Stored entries
________________

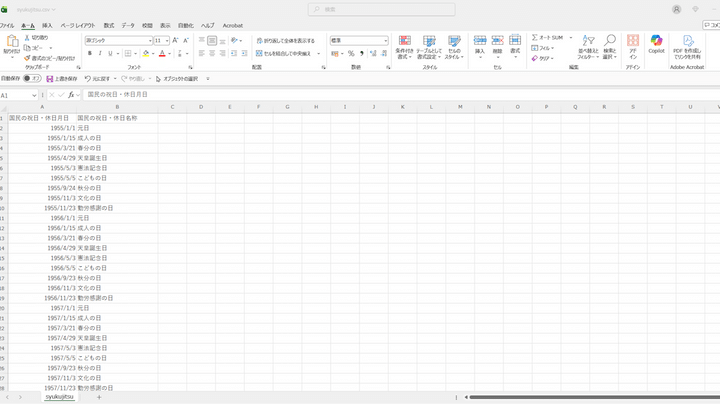Toggle italic formatting
The height and width of the screenshot is (404, 720).
(x=99, y=53)
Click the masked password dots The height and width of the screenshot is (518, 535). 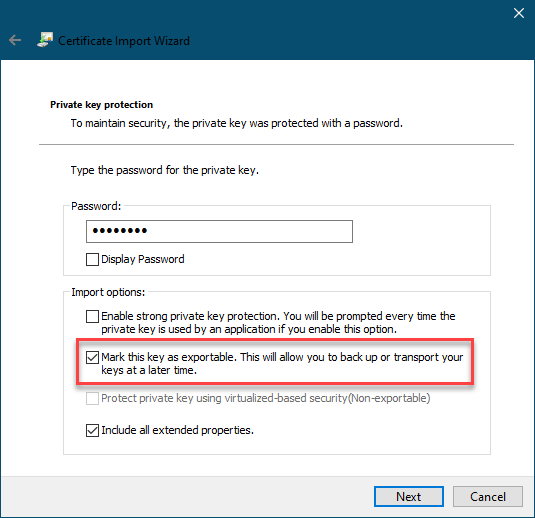120,231

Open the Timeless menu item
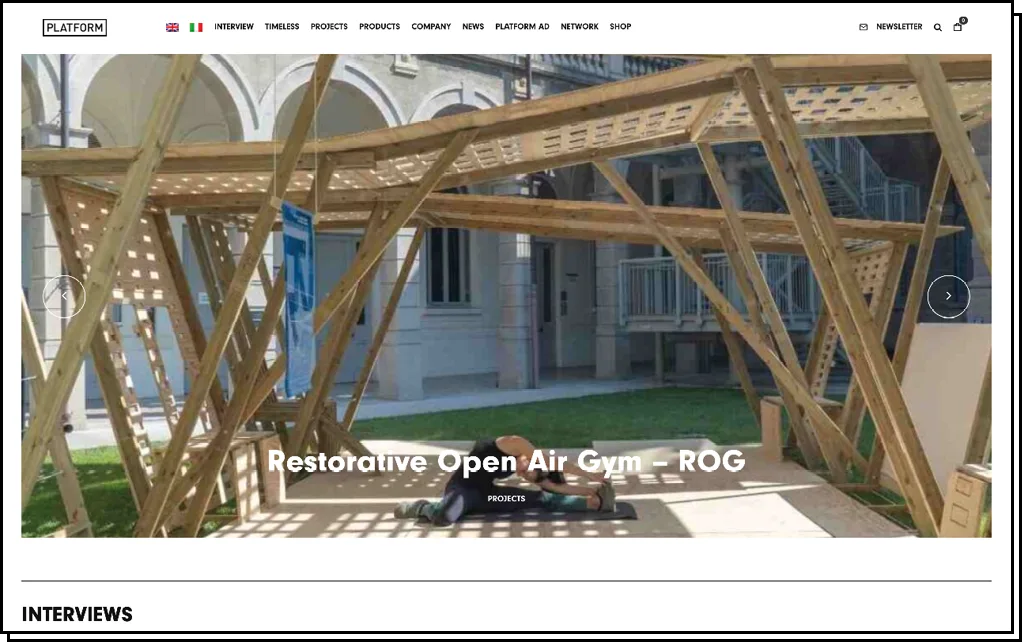click(x=282, y=27)

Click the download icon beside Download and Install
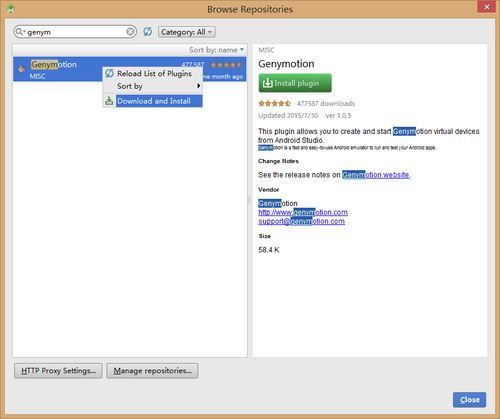click(109, 101)
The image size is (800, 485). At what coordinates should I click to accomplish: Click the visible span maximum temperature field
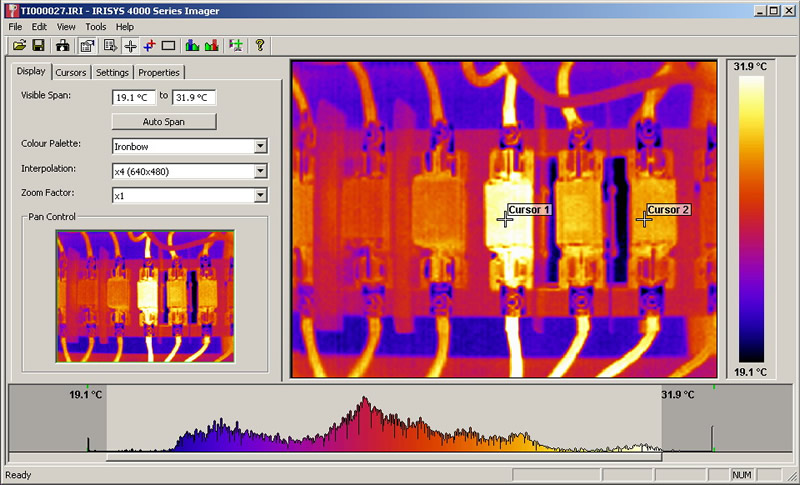coord(194,97)
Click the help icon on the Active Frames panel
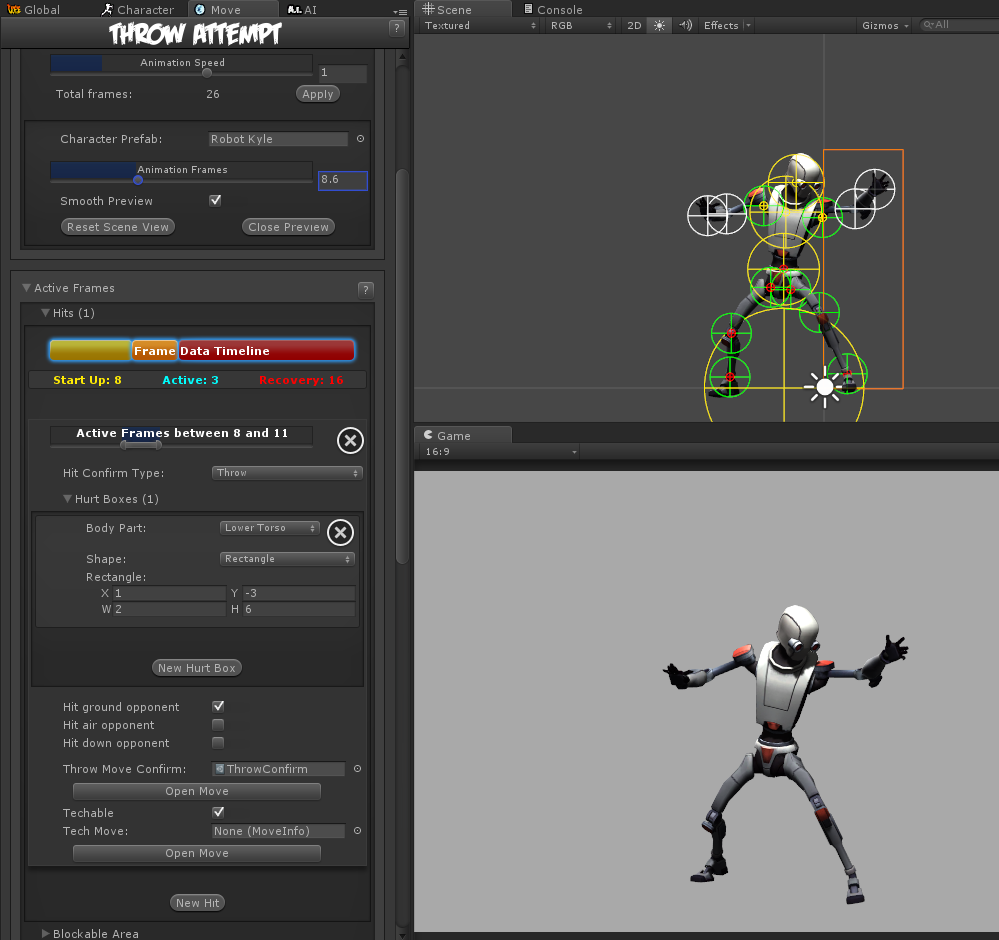The width and height of the screenshot is (999, 940). click(368, 288)
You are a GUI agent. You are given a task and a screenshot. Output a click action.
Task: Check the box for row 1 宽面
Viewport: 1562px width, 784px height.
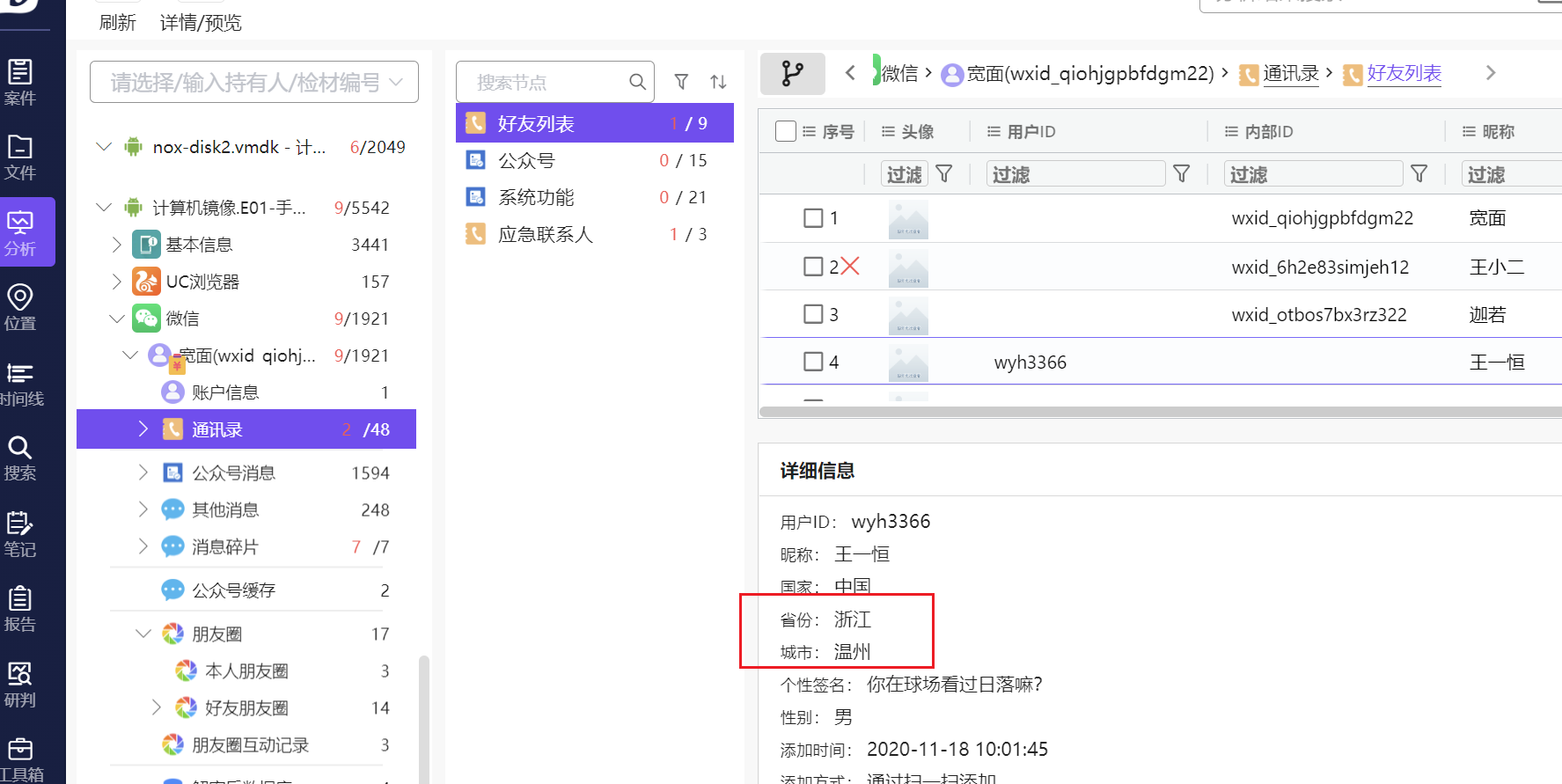(x=813, y=218)
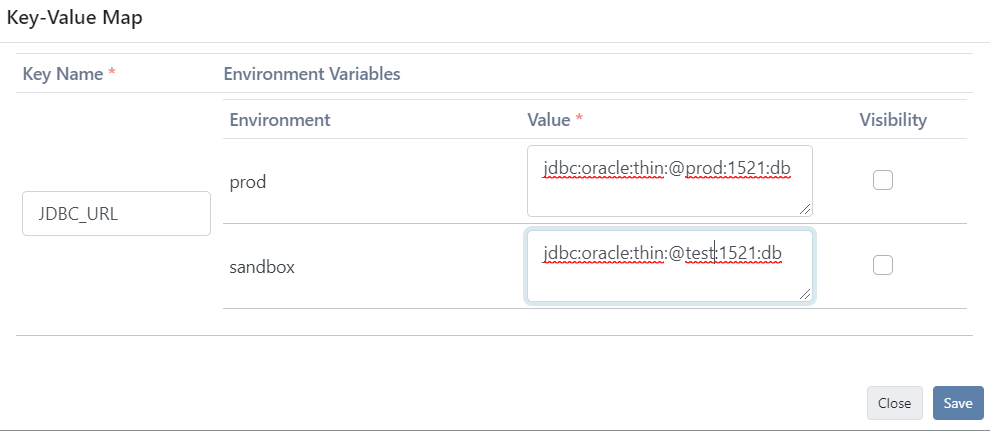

________________

* Work to be completed *
Give again, exactly as written, the lines from the one with "Click the download" through the last line of the entries above, but skip the pictures.

* Exercise result *
Click the download icon beside Download and Install
click(109, 101)
The image size is (800, 485). At what coordinates should I click to accomplish: Click the visible span maximum temperature field
coord(194,97)
Click the help icon on the Active Frames panel
The width and height of the screenshot is (999, 940). click(368, 288)
You are a GUI agent. You are given a task and a screenshot. Output a click action.
Task: Check the box for row 1 宽面
Viewport: 1562px width, 784px height.
(x=813, y=218)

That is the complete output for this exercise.